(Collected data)
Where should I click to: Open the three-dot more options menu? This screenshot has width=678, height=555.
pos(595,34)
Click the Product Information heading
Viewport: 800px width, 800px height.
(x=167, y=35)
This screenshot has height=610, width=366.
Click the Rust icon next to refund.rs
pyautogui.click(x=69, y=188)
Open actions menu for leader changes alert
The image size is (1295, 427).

* * *

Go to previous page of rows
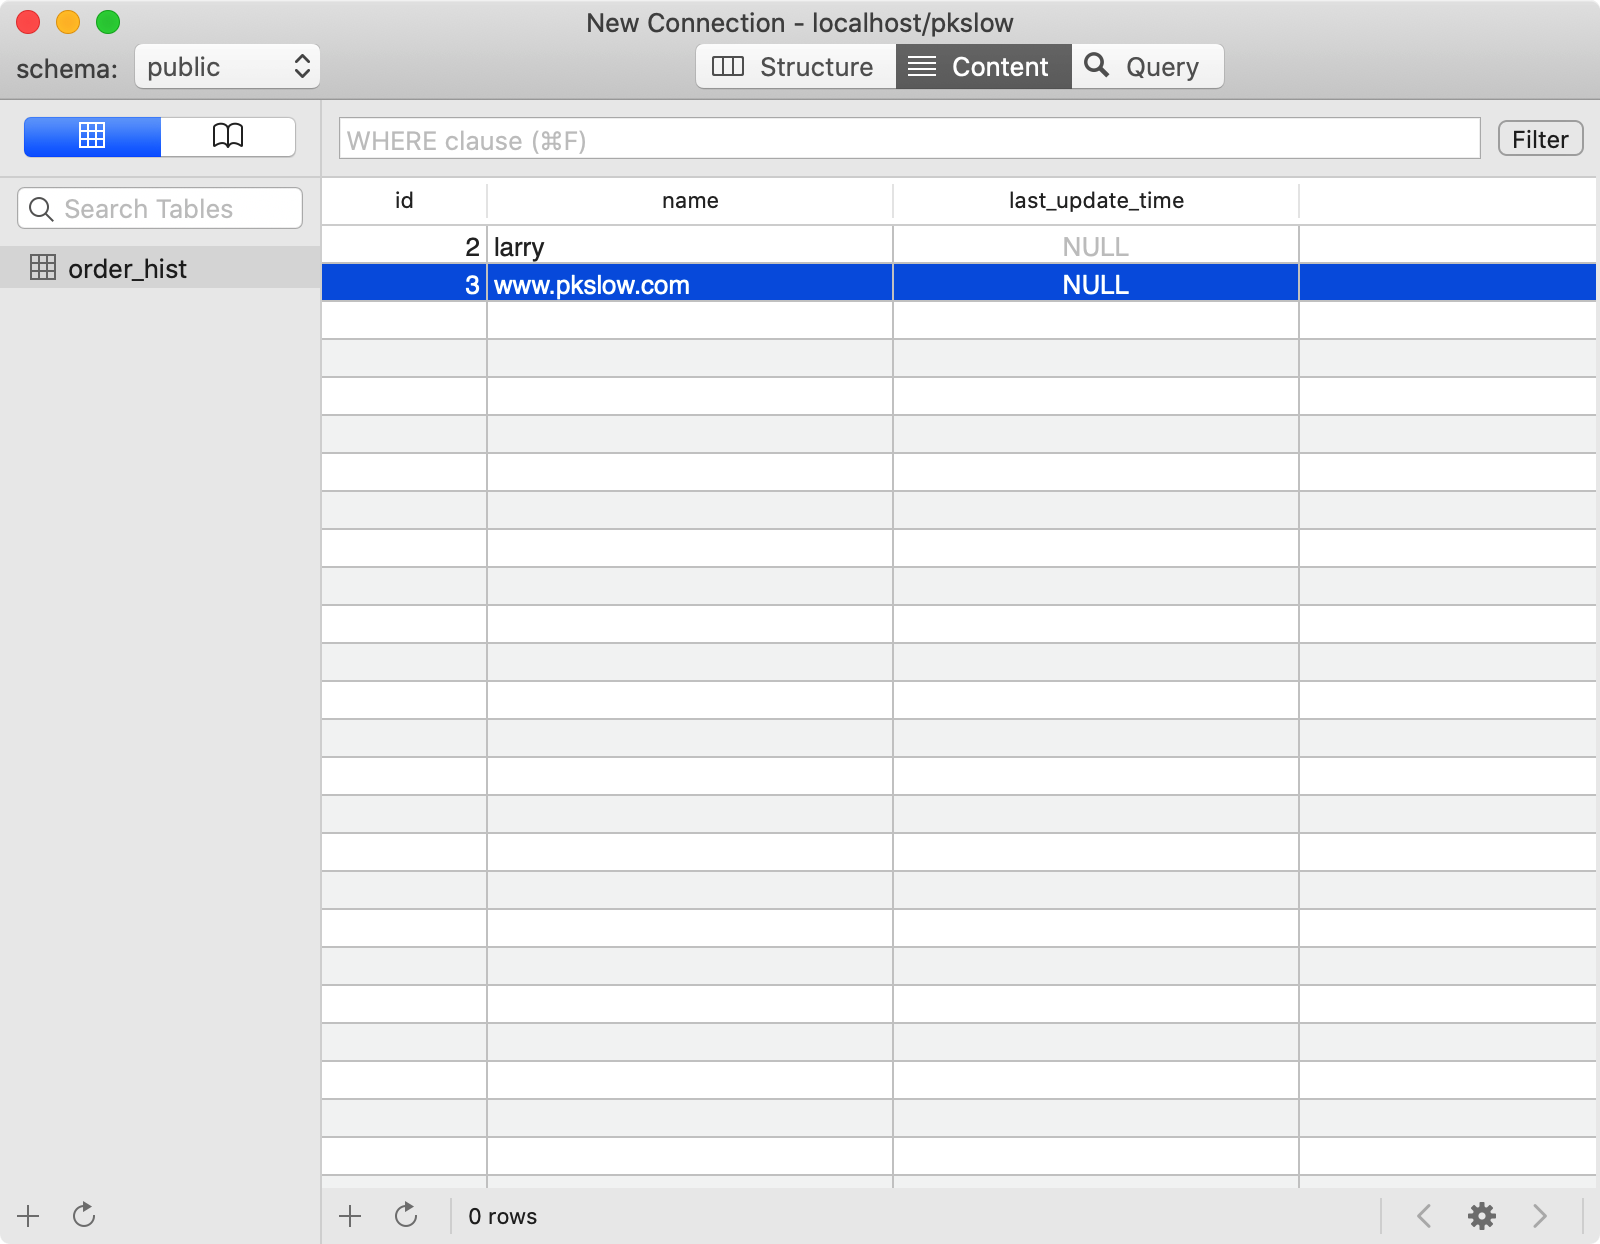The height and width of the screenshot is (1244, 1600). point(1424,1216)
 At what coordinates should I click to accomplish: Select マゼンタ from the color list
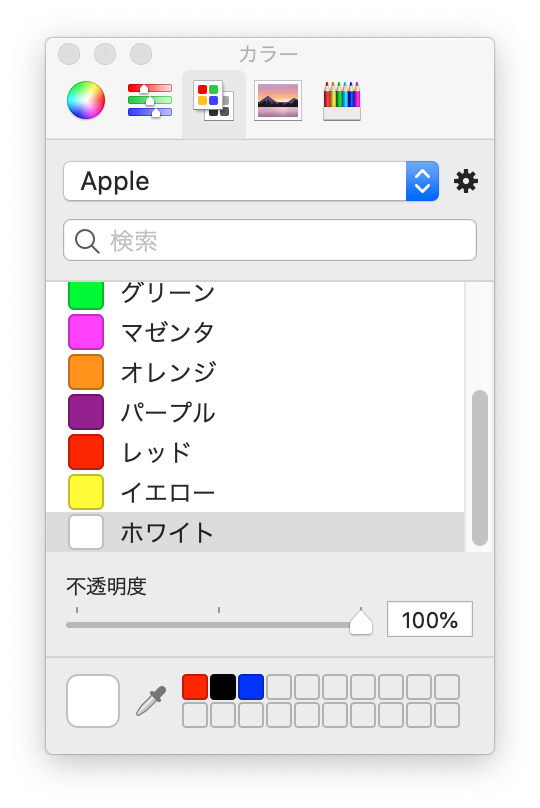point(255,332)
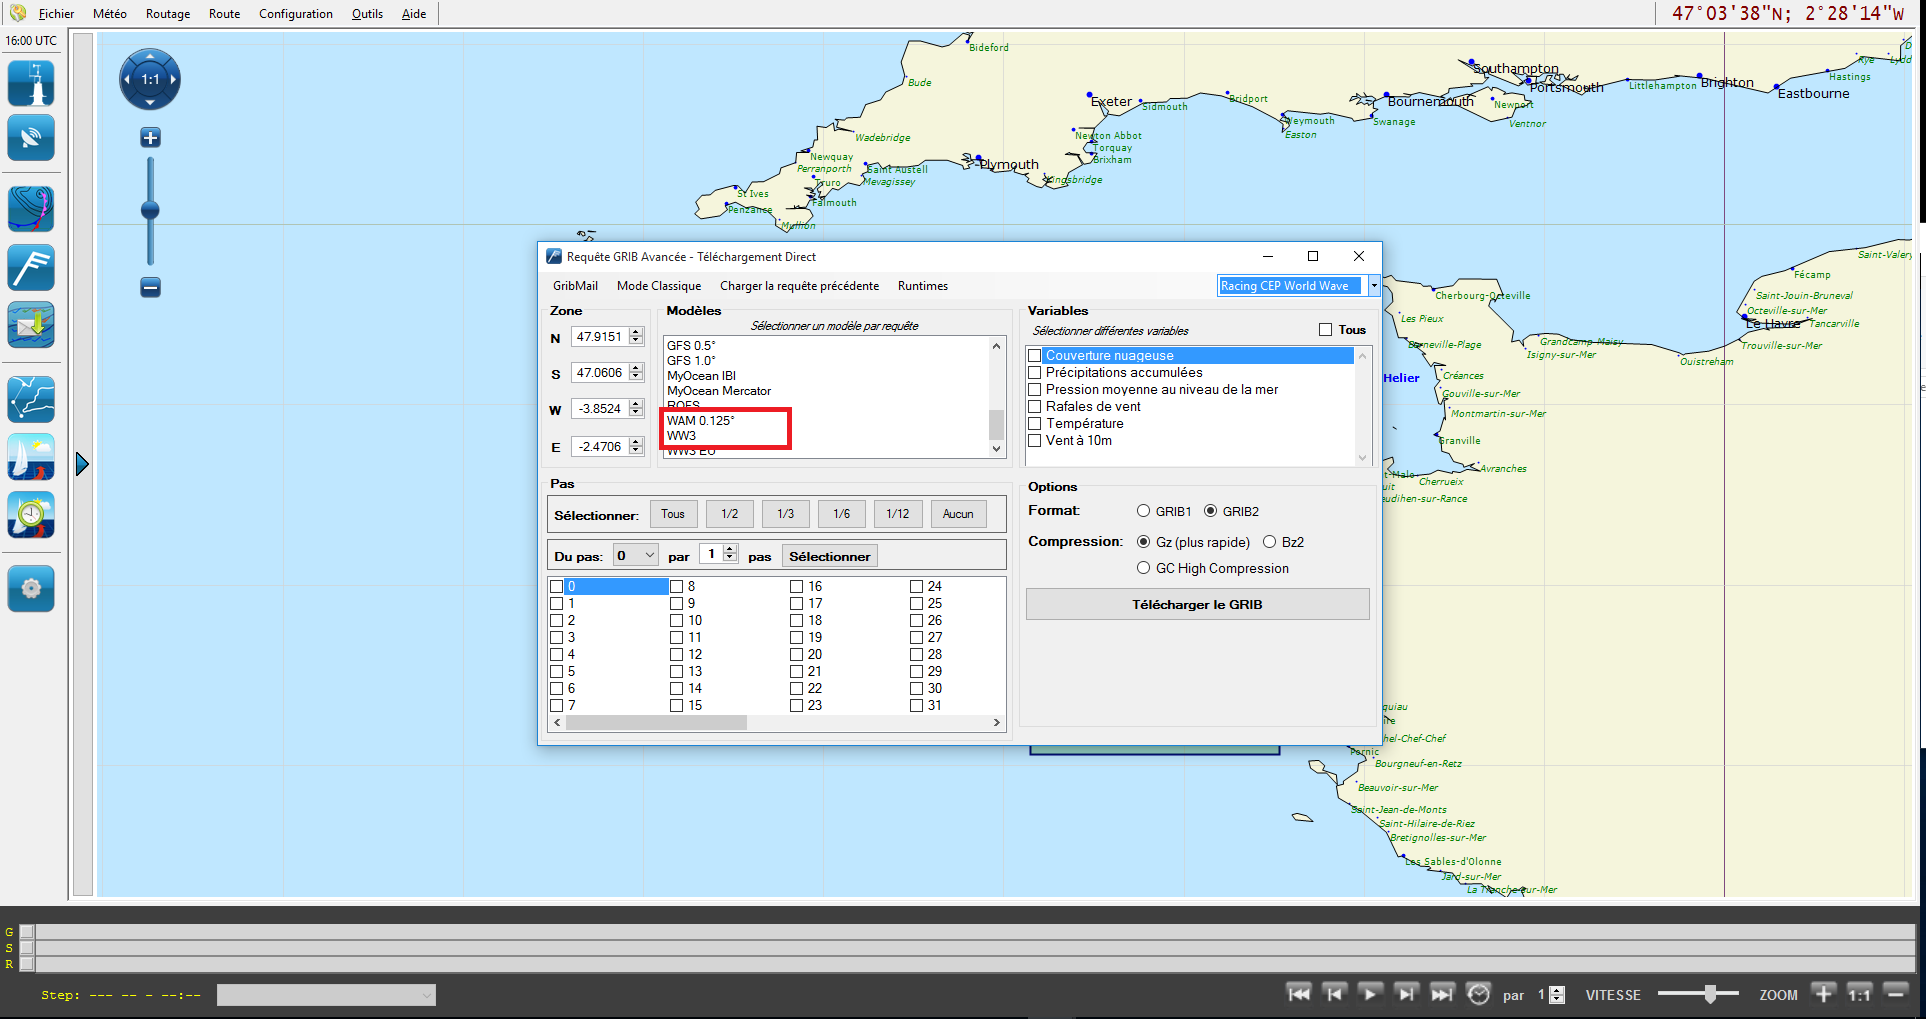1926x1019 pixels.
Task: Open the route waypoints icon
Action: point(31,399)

■ WORK TASK: Return word for word the lines above from the line with "Where should I" to the line with "The image size is (1295, 427).", including both and leaving out all others.

■ FINISHED TASK:
Where should I click to: Open the three-dot more options menu? This screenshot has width=678, height=555.
pos(595,34)
Click the Product Information heading
Viewport: 800px width, 800px height.
(x=167, y=35)
This screenshot has height=610, width=366.
Click the Rust icon next to refund.rs
pyautogui.click(x=69, y=188)
Open actions menu for leader changes alert
The image size is (1295, 427).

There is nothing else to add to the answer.